## Begin
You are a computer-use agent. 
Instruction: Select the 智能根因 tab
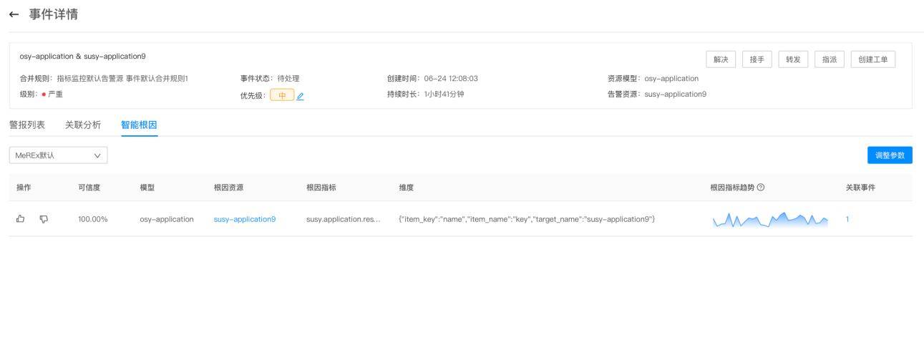pyautogui.click(x=139, y=125)
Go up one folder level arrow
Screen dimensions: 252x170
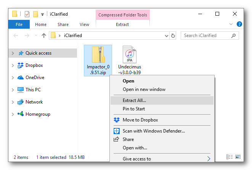click(44, 36)
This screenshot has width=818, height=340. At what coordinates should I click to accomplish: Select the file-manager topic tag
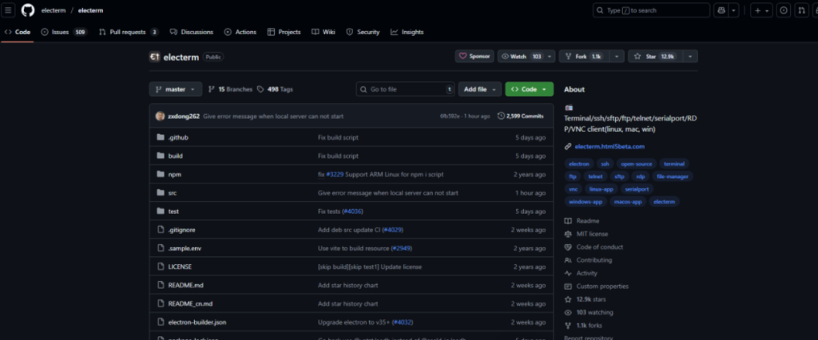(x=672, y=176)
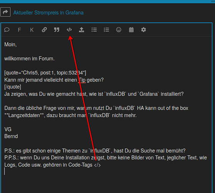This screenshot has height=193, width=215.
Task: Open the 'Aktueller Strompreis in Grafana' topic link
Action: [x=49, y=13]
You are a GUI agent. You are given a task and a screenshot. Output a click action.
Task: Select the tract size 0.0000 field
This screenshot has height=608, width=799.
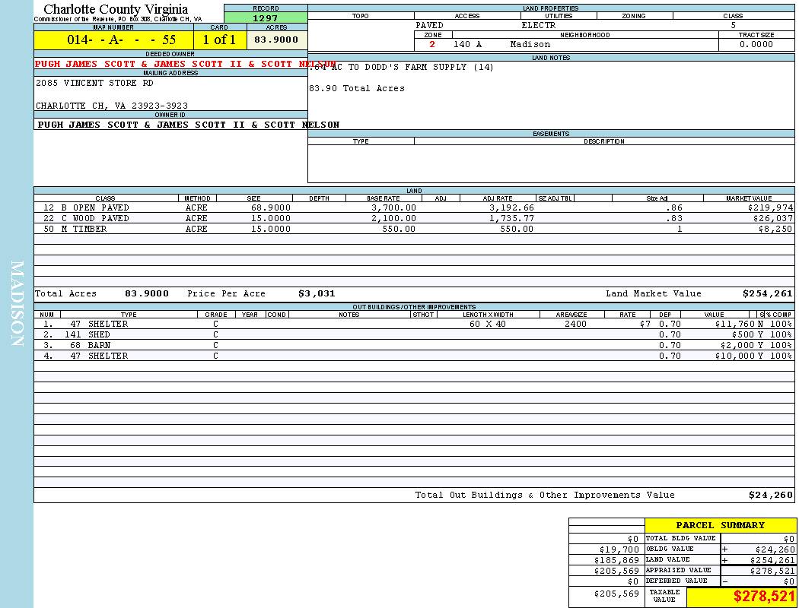tap(756, 44)
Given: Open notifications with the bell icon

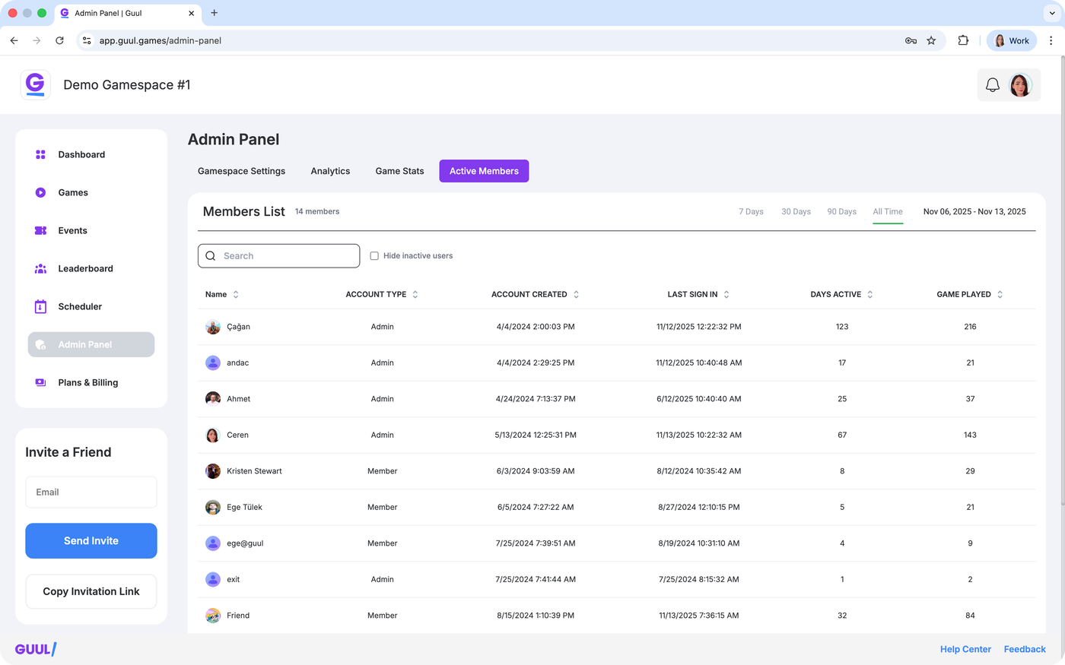Looking at the screenshot, I should pos(992,85).
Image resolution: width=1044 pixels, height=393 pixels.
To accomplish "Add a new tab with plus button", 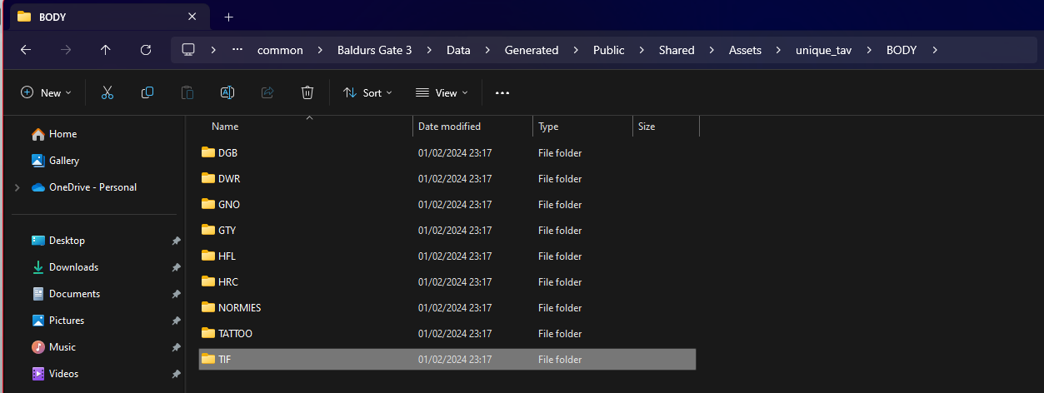I will [x=229, y=17].
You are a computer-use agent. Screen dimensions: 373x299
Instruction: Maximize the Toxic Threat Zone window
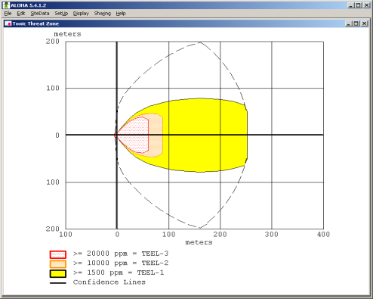click(356, 23)
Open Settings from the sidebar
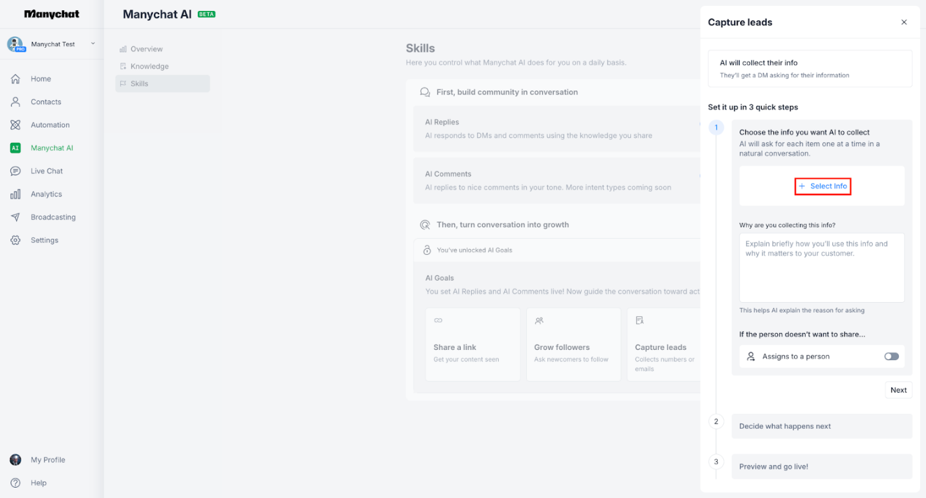 click(44, 240)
## End
Write out the items verbatim from the start through the line containing "Action: [x=49, y=13]", inclusive, leaving out the pictures.

You are a computer-use agent. 
Instruction: Select the 智能根因 tab
pyautogui.click(x=139, y=125)
Go up one folder level arrow
Screen dimensions: 252x170
click(44, 36)
This screenshot has width=818, height=340. At what coordinates should I click to accomplish: Select the file-manager topic tag
(x=672, y=176)
This screenshot has height=193, width=215.
Task: Open the 'Aktueller Strompreis in Grafana' topic link
Action: [x=49, y=13]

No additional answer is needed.